Why is music so important? Quite simply because it protects us against hubris in our analytical thinking. Whatever social theory one might have, it has to work for music, or it is no good. Or at least, not good enough. Most cybernetic theories fall short because they can't "breathe" - and that is the key. Much as I admire and find very useful the work of Beer, Luhmann, Bateson, Von Foerster and Maturana, in each case their theories don't breathe properly. Not in the way that music does. The wisest of them (particularly Beer and von Foerster) knew it. 

This is partly why the deep physiological ontology of John Torday, Bill Miller, Frantisek Baluska, Denis Noble and others has attracted me, and music has often been at the centre of discussions with Torday and Miller. By situating consciousness with the smallest unit of biology - the cell - breathing becomes foregrounded because it is obviously biologically fundamental. This is really what my recent paper for Progress in Biophysics and Molecular biology was about (see Music, cells and the dimensionality of nature - ScienceDirect)

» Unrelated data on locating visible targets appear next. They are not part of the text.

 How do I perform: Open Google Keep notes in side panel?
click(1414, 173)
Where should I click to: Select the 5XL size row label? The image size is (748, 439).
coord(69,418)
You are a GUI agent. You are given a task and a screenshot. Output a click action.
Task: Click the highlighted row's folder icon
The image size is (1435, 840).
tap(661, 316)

Within this biological perspective, there are two fundamental principles: the maintenance of homeostasis and the endogensation of the environment through symbiogenesis (i.e. how cells absorb factors in their environment like bacteria, which become mitochondria). The two principles are deeply related in ways which challenge the conventional cybernetic view of homeostasis. 

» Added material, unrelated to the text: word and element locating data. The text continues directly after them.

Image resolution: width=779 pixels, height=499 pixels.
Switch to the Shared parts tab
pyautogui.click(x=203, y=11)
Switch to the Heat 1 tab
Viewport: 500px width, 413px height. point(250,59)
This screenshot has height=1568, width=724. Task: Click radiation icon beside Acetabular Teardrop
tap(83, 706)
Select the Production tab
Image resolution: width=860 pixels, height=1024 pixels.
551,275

Endogenisation turns the cell into a history book - a memory of environmental stresses from the past, for which adaptive strategies can anticipate the recurrence of similar stresses in the future. Cells are anticipatory agents which maintain a deep homeostasis - not only with their immediate environment, but with the entirety of their developmental history. That history is itself a vector which points to some originary state, and through the commonalities of these vectors, a deeper level of biological coordination can be organised. No current AI can reproduce this. If we were to have an AI in the future which could, it's architecture would be so fundamentally different from what we have at the moment: more like biology. 

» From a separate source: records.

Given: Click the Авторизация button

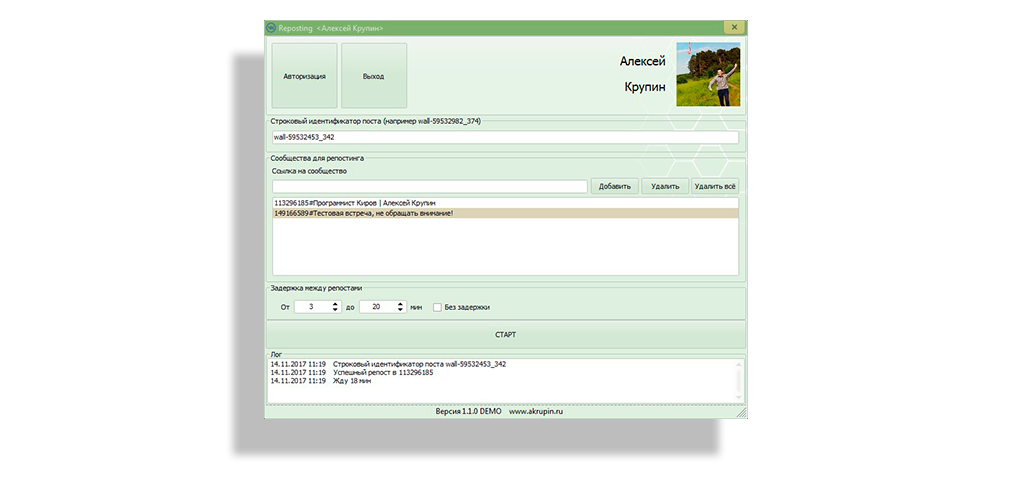Looking at the screenshot, I should tap(304, 76).
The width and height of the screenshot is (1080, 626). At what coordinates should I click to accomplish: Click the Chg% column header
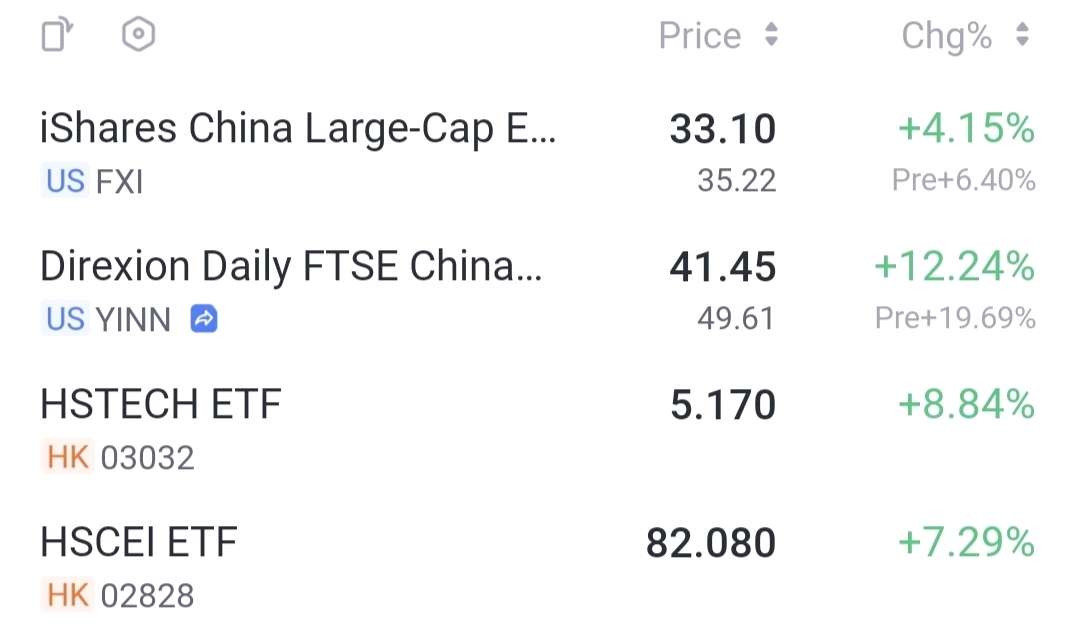pyautogui.click(x=946, y=36)
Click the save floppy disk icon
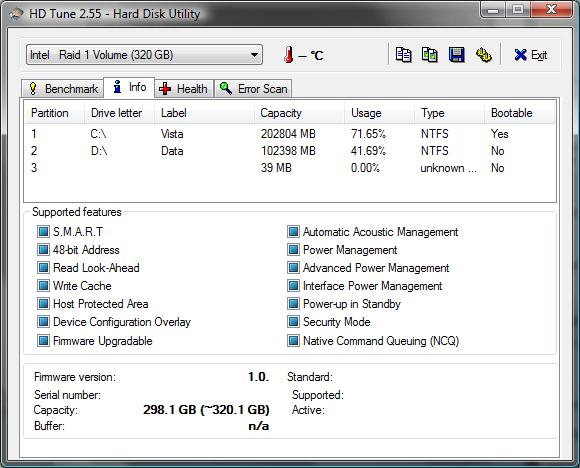The image size is (580, 468). click(456, 55)
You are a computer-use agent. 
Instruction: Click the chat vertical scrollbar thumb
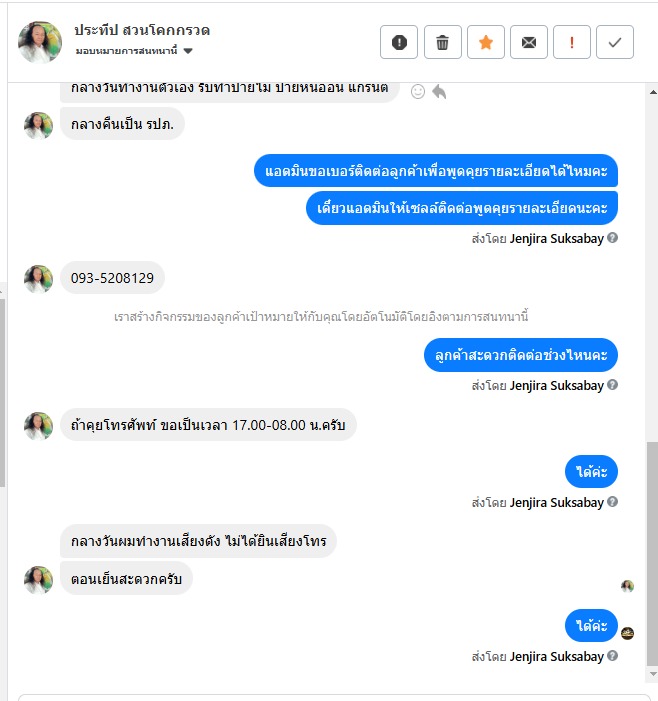[x=652, y=554]
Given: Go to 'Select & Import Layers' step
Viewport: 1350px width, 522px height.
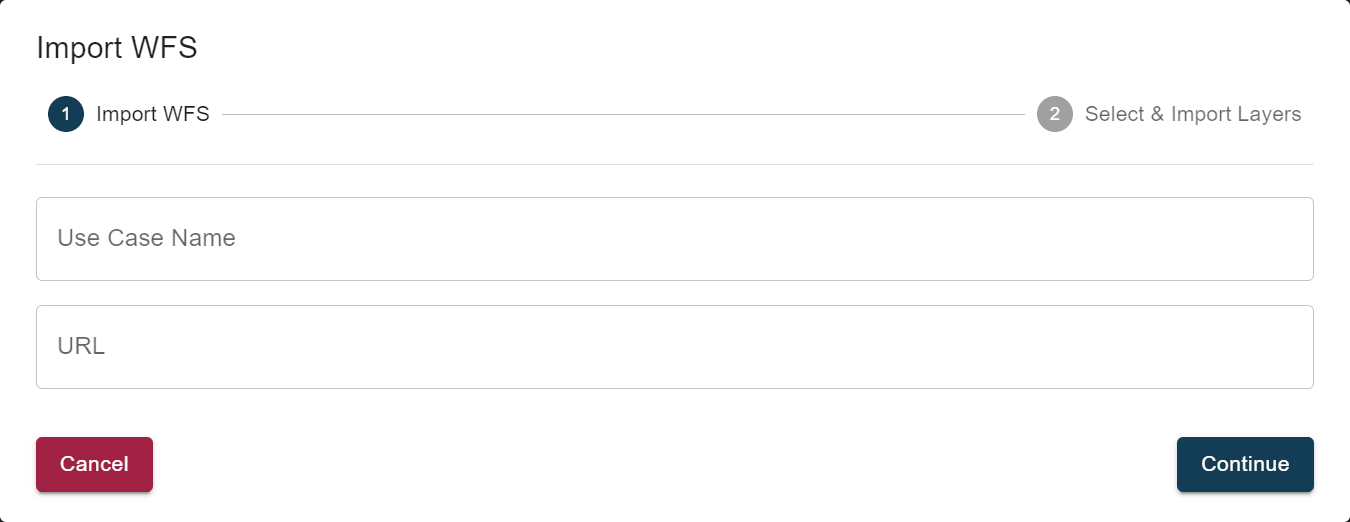Looking at the screenshot, I should pyautogui.click(x=1192, y=114).

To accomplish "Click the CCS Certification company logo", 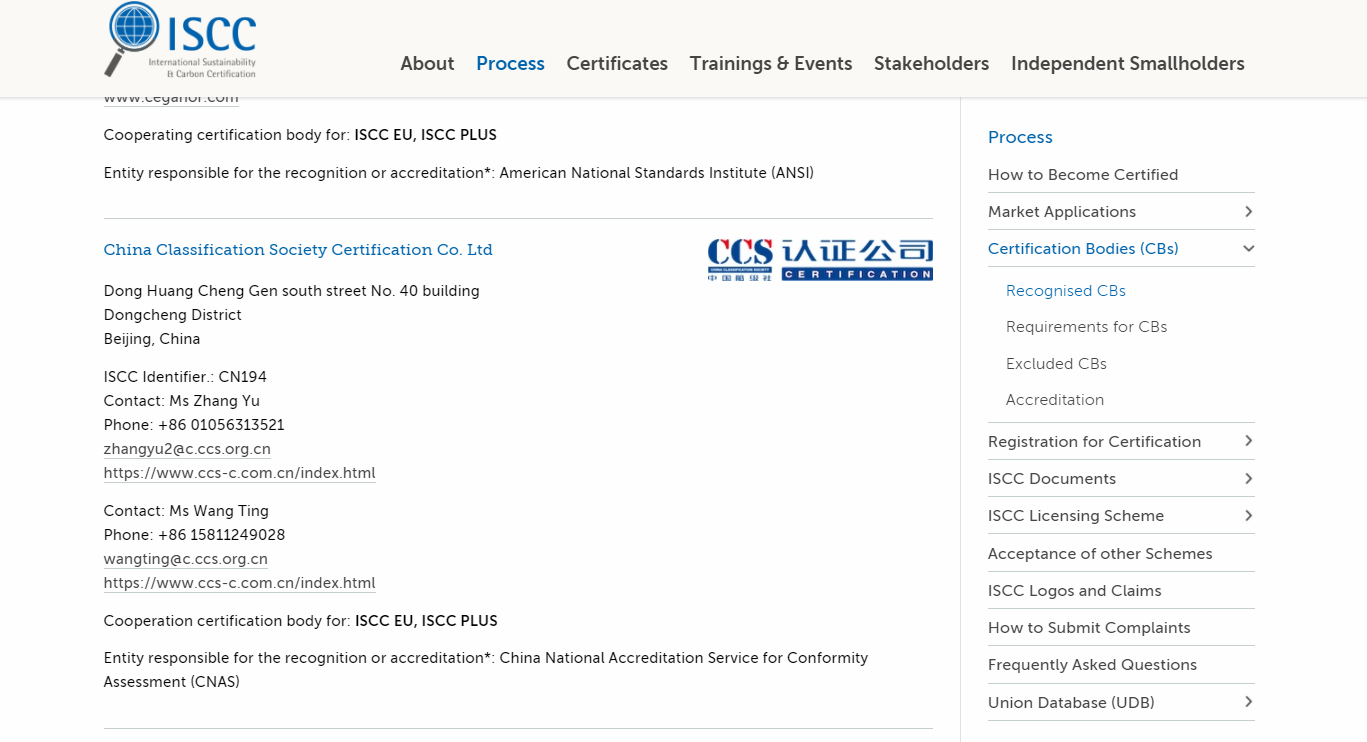I will [819, 259].
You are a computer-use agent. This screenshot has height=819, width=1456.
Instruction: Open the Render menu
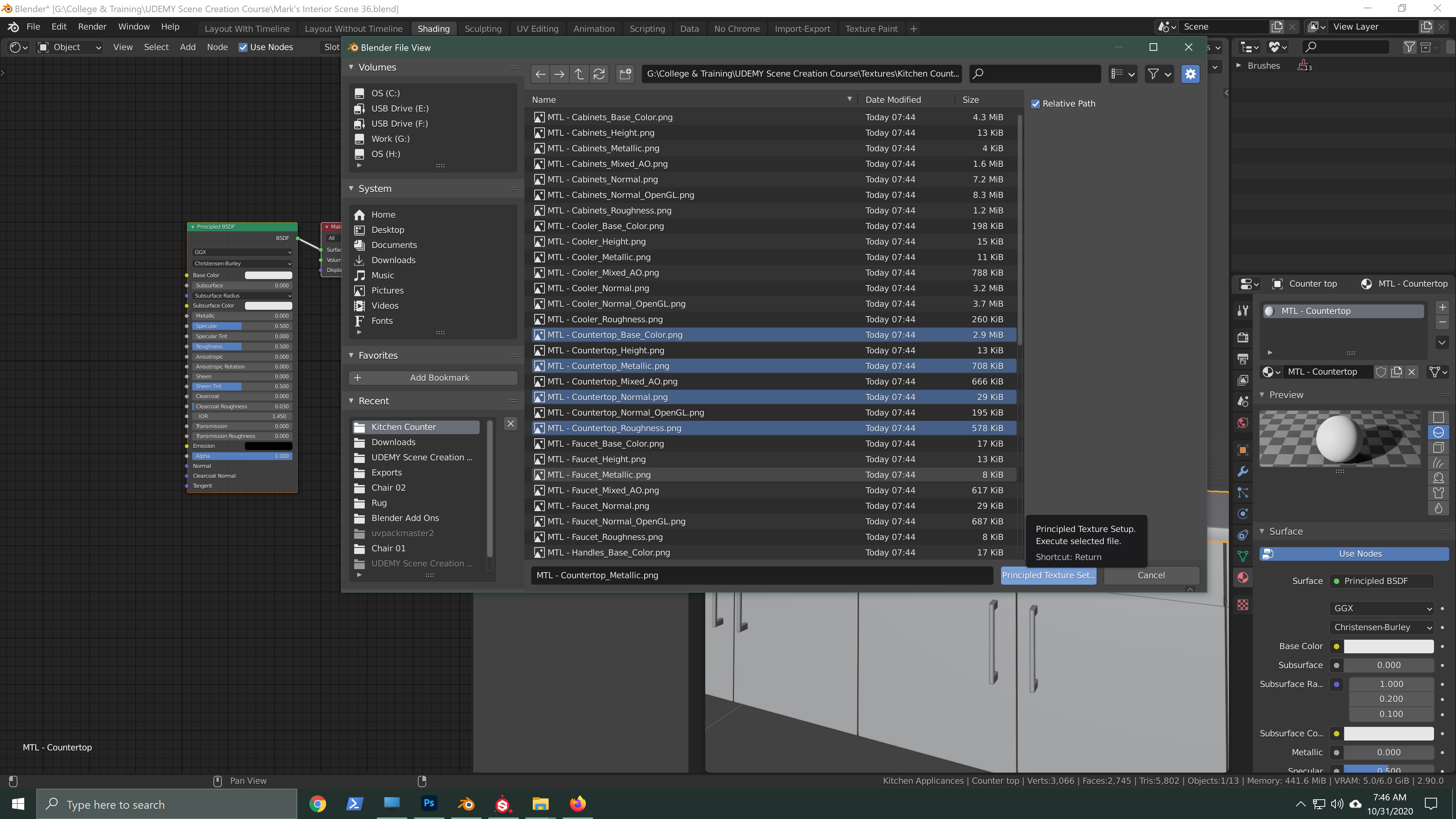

ChatGPT and the like are clever illusions, behind which lie some deeper truths about nature - not least it's recursive structure, and the anticipatory capability that recursion provides. But it is nonetheless a useful illusion. And it might be able to write great text (although the more I use it, the more I can detect it's hand), it remains rather poor at music. It simply cannot breathe. 

Current social theories, theories about stress, methods of epidemiological study, etc, all have a breathing problem. You can often tell, because the champions of these theories tend to be a bit breathless in the way they articulate them. They desperately WANT to have the answer, for their pet theorists (Beer, Luhmann, Giddens, Bhaskar, whoever...) to be able to blow away the cobwebs of confusion. But it never works and it's always breathless.

This is not to disregard those theories - they are all great. But the high priests of those theories knew the limitations of the theory, where the clergy who slavishly follow them do not. This is why I stay close to music. It is to stay close to breathing amid a lot of breathless exhaustion.